A facilidade argumentativa do autor do artigo "Dois pesos e duas medidas" [veja remissão abaixo], publicado neste Observatório da Imprensa, beira a leviandade. "Como a Procergs era a primeira a saber que o jornalista tinha 25 mil assinantes, daí era um pulinho para que alguém no Palácio Piratini tomasse ciência do alcance da newsletter. Foi isso? Talvez sim, talvez não", escreveu ele, entre outros argumentos cambaleantes ao longo do seu texto.

Não há dúvida de que o autor do artigo não procurou conhecer o processo judicial, tampouco leu a decisão do juiz Martin Schulze em relação ao caso. Como "jornalista especializado em informática", deveria saber encontrar a sentença na internet, para falar apenas na forma mais fácil de acessar o assunto.

Sem ter cumprido essa exigência elementar, com que autoridade põe-se a criticar o governo, a Procergs (Companhia de Processamento de Dados do Rio Grande do Sul), o juiz e a própria Justiça? Todos são passíveis de crítica, mas fundamentada, com base em fatos, provas. Ainda mais quando a questão enfocada tramita no Judiciário, um pilar do Estado de Direito em uma democracia. Não dá para aceitar que um Sr. Barreto fique tentando enlamear o nome de outros a seu bel-prazer.

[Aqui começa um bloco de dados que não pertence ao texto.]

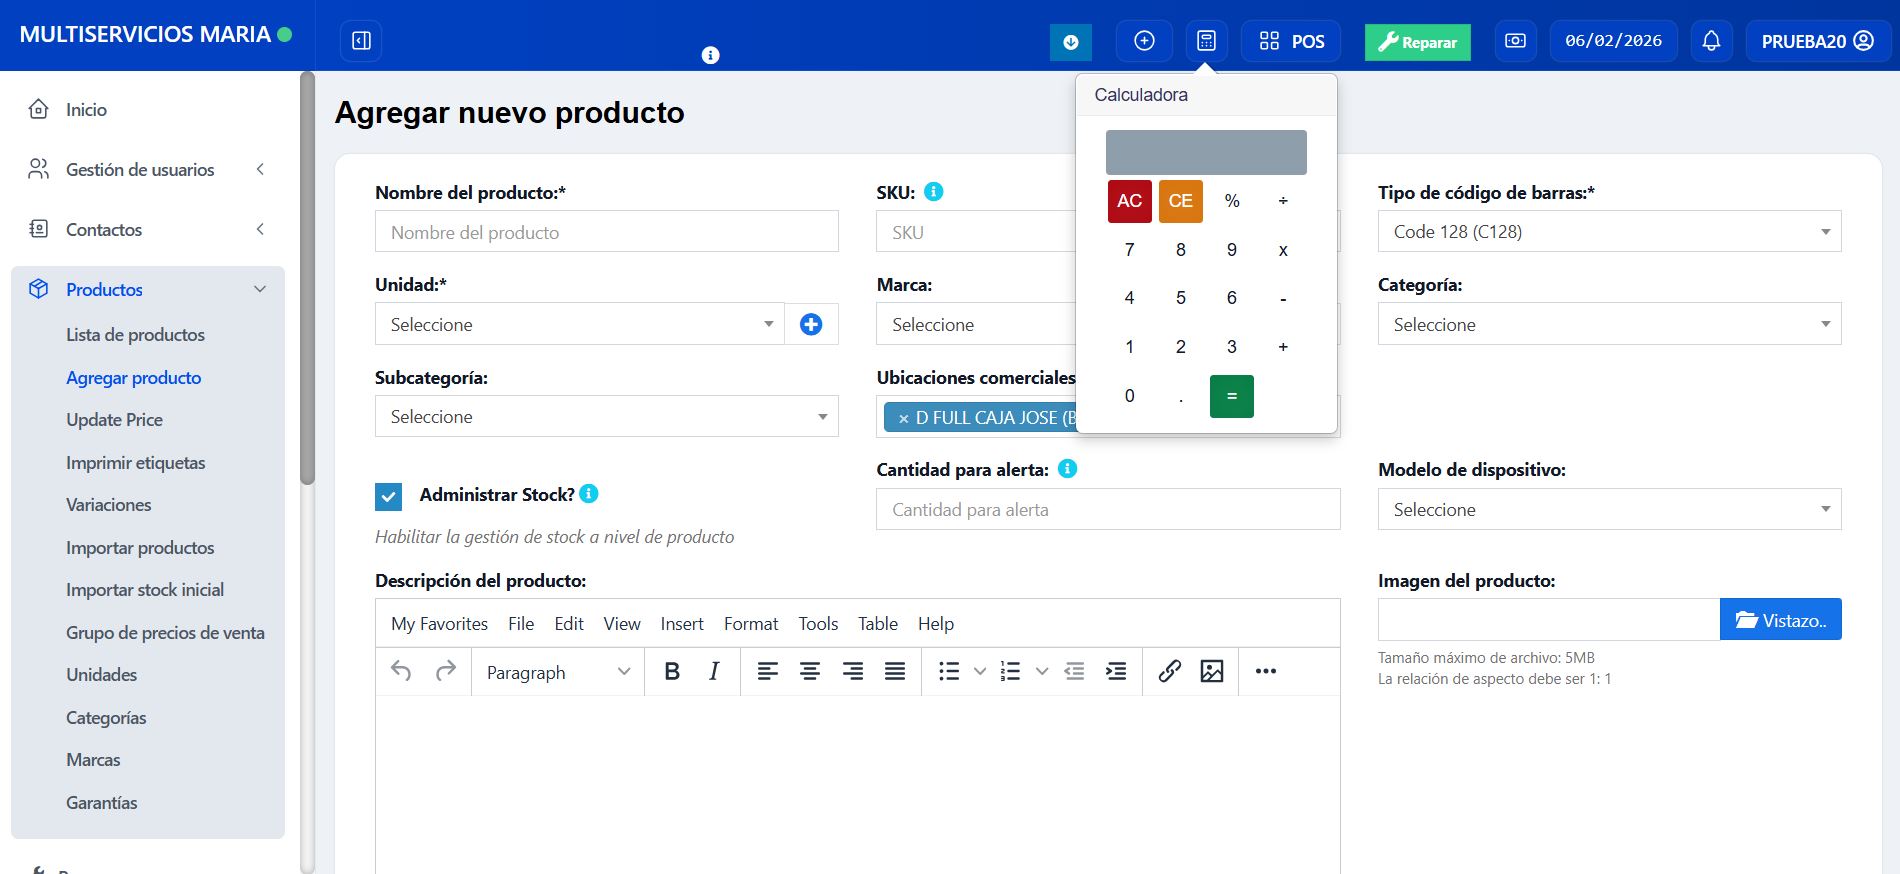This screenshot has width=1900, height=874.
Task: Apply bold formatting in description editor
Action: click(x=672, y=671)
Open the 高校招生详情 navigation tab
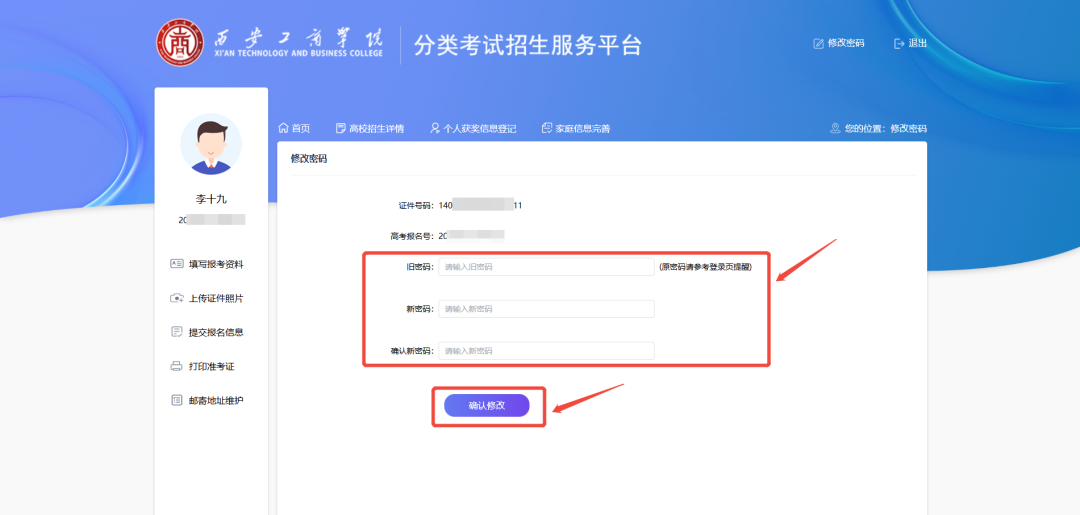Image resolution: width=1080 pixels, height=515 pixels. click(376, 128)
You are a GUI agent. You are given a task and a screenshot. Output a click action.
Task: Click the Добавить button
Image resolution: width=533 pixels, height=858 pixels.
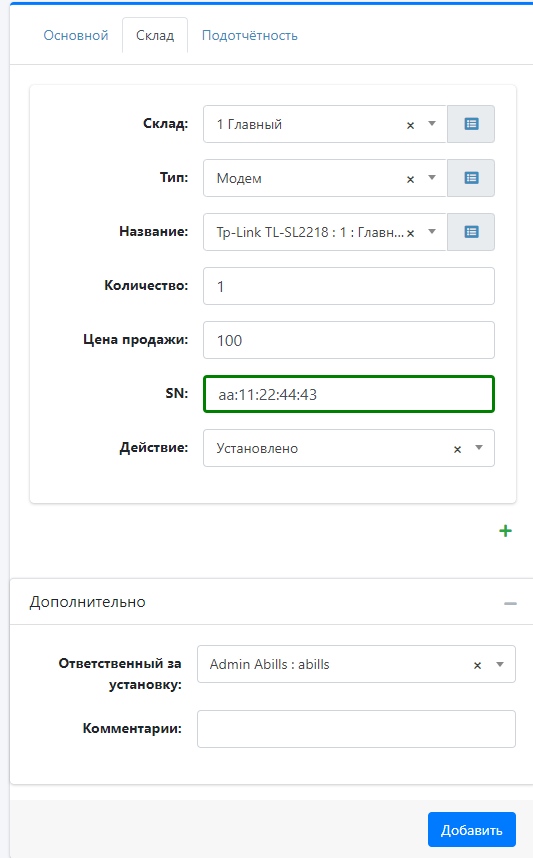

Já no subtítulo o seu sub-artigo falseia a verdade. "Qual a diferença entre spam e não- spam? Pergunte aos homens de toga". Eis um trecho da decisão do juiz: "…não há definição legal sobre tal assunto (spam)…" (…) "A definição de spam contida na fl. 82 é de um ‘movimento’ que carece de legitimidade, em razão de não possuir personalidade jurídica".

O autor disse também que o jornalista Diego Casagrande (responsável pela newsletter) "não enviou uma só linha a quem não estivesse interessado. Sua infração: distribuir um boletim informativo aos assinantes que optarem por recebê-lo…" A seguir, o que o Ministério Público disse em seu parecer: "…os autos evidenciam que a correspondência eletrônica do autor era enviada sem a anuência ou autorização dos destinatários…"

Argumentação consistente

Mais um, para terminar o rol de absurdos desfiados pelo autor, sem, porém, tocar em todos os seus disparates. "…Casagrande ganhou notoriedade pela contundência das críticas que faz ao governo de seu estado. Por isso, cometeu um erro irrecuperável: contar com os serviços da estatal Procergs para a distribuição de seu boletim". Vejamos o fulcro da sentença: "Analisando as razões de direito privado, a Procergs tinha o direito de cancelar o envio de mensagens, como estipulado no contrato de fl. 13 dos autos 108450553…"

O juiz destaca ainda que a Procergs "avisou previamente seus usuários, entre eles o Sr. Casagrande, de que bloquearia o envio de mensagens, dando a chance aos usuários de se manifestarem contra a medida".

Enquanto escrevia estas linhas, fiquei sabendo que o desembargador Genaro Borges, em decisão liminar relativa ao caso, manifestou-se desfavoravelmente à Procergs. Em vez de sair atacando a decisão do magistrado, vou procurar lê-la com atenção. E, em nome do bom jornalismo, se fosse escrever sobre ela, sentir-me-ia na obrigação de citar seus fundamentos, os quais enfrentaria com argumentação consistente e lúcida, e não com verborragia bêbada.